From the foregoing, it will be appreciated that although specific examples have been described herein for purposes of illustration, various modifications may he made without deviating from the spirit and scope of this disclosure. By way of example, wiring harnesses may be formed using the connector of the present invention which includes one, two or even more cables with any of a number of different connectors attached to the opposite ends of the cables. Likewise, the harnesses may be colored to match the shelving with which they are used to hide them from view. Alternatively, the harnesses, connectors or cables may be color coded to meet the needs of a specific application. Likewise, various indicia may be provided on the connector of the present invention. Such indicia may be in the form of written labeling or ridges or the like formed in the connector housing 70 or connector cover 72. Likewise, the materials used to form various components may vary depending on the particular application. For example, the gauge of the wire used in the cabling may be altered and the material used as conductive elements in the cable may be altered depending on the cost of raw materials.
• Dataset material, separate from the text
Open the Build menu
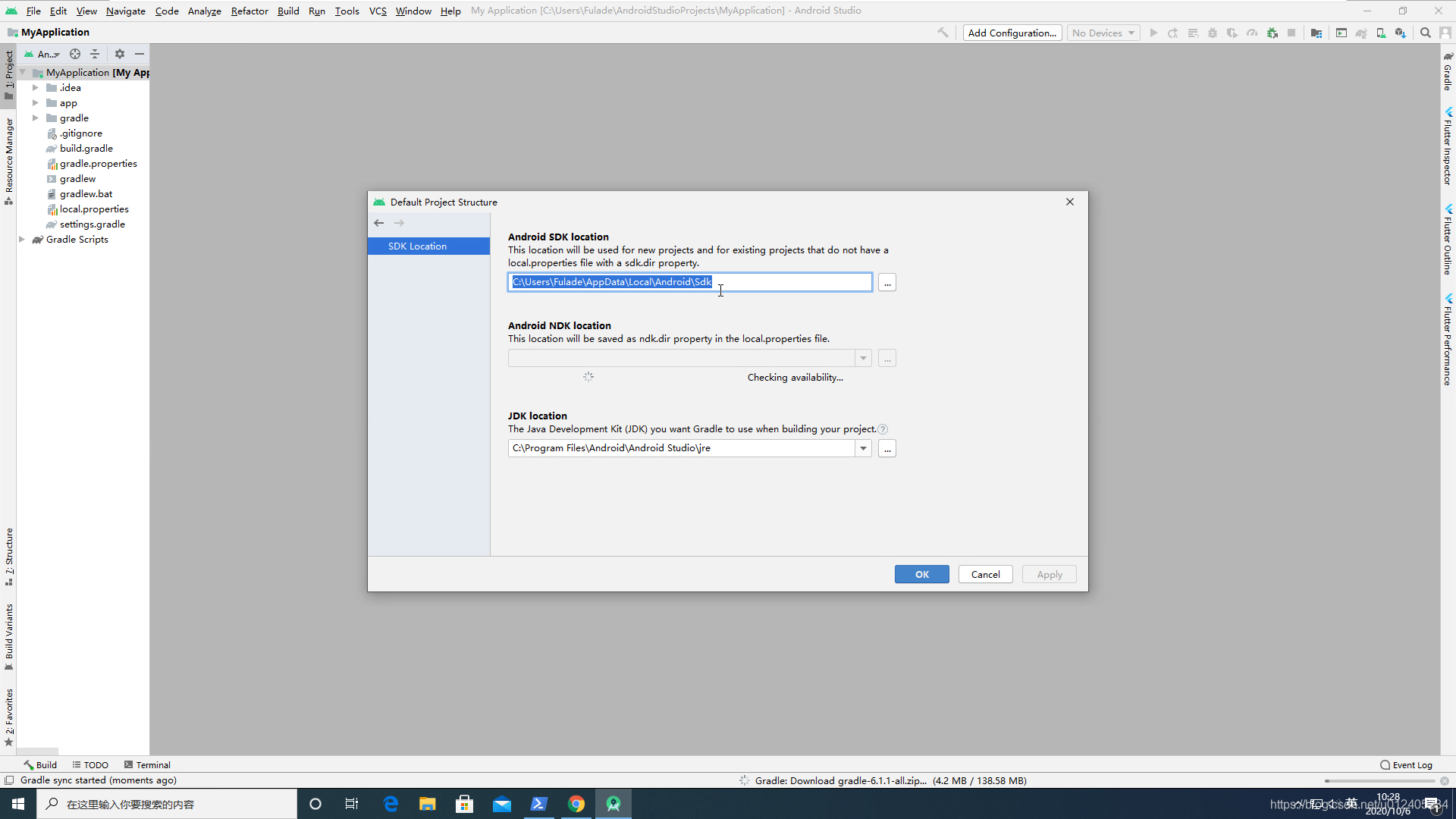The image size is (1456, 819). [x=287, y=10]
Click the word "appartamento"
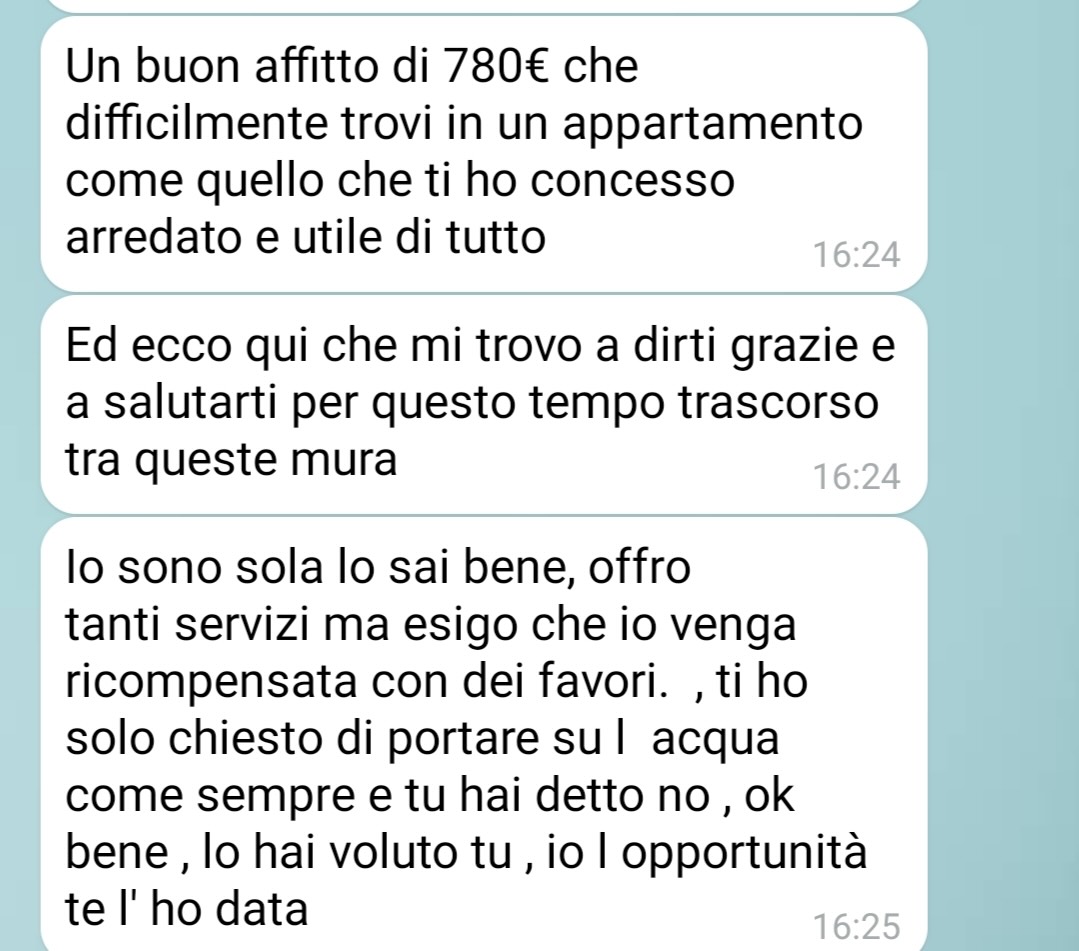This screenshot has width=1079, height=951. click(x=712, y=126)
Examples of such conductive materials include aluminum or copper. The cable, of course, will be provided with a non-conductive sheath to prevent a short circuit from being created between the conductive elements and the shelving components which are typically made of metal. Likewise, the housing and cover of the connectors 58 can be made out of any of a variety of non-conductive plastics or other non-conductive materials. It is, therefore, intended that the foregoing detailed description be regarded as illustrative rather than limiting, and that it be understood that it is the following claims, including all equivalents, that are intended to identify the invention.